Privacy Watch Words, how personal data is protected

  • Confidentiality – I agree to give you this information between you and I, not to be sold or passed on.  There are varying degrees of confidentiality, absolute (i.e. doctors) to a provisional amount.
  • Access – You have the right to access any files, information that is held on you
  • Security – From little USB/laptop mistakes to huge data measures.
  • Accuracy – fundamental, you don’t want to be associated with other people’s details.

Case studies of privacy gone wrong

Check BBC Technology news – frequent stories of data loss.

The effect of these incidents see more and more people unsubscribing to updates, sharing their data and becoming more suspicious of brands. Brands are tackling this with privacy statements – there always has to be a balance.

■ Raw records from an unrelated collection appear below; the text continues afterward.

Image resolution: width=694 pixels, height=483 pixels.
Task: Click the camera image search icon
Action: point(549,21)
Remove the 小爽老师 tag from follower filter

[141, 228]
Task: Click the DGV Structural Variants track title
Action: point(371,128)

The legal framework for a privacy policy

1984 act has been well established but is now redundant due to the 1998 act. (See 1998 act in full here)

1998 act is for living people only, dead people have no rights.

Privacy for brands is not a cut and paste job – it has to be unique and relevant to your brand.

Privacy principles:

–          Are you transparent with customers on how their data will be used? It needs to be transparent enough for customers to make a reasoned decision.

–          You need to make sure you have enough information to determine one person from another.

–          Is the data you’re asking of a person relevant to your product at that stage. Don’t ask more of a person to early on to avoid suspicion. Build up trust.

–          Some data needs to be updated more frequently than others. In marketing data, it’s up to you how long before updating data to make it completely accurate (up to 28 days).

–          Data can be kept, providing there’s still a use for it. But for marketing there is legislation that says 2-3 years is the longest lifeline of data. All a matter of housekeeping.

Privacy 1

Privacy 2

MAIN TAKEAWAYS

  • Privacy statement needs to be accessible – only one click away
  • Has to be up to date with all the most recent tech advancements
  • Must be clear, no legalese but in plain common English.
  • How can people access their information if they wanted to?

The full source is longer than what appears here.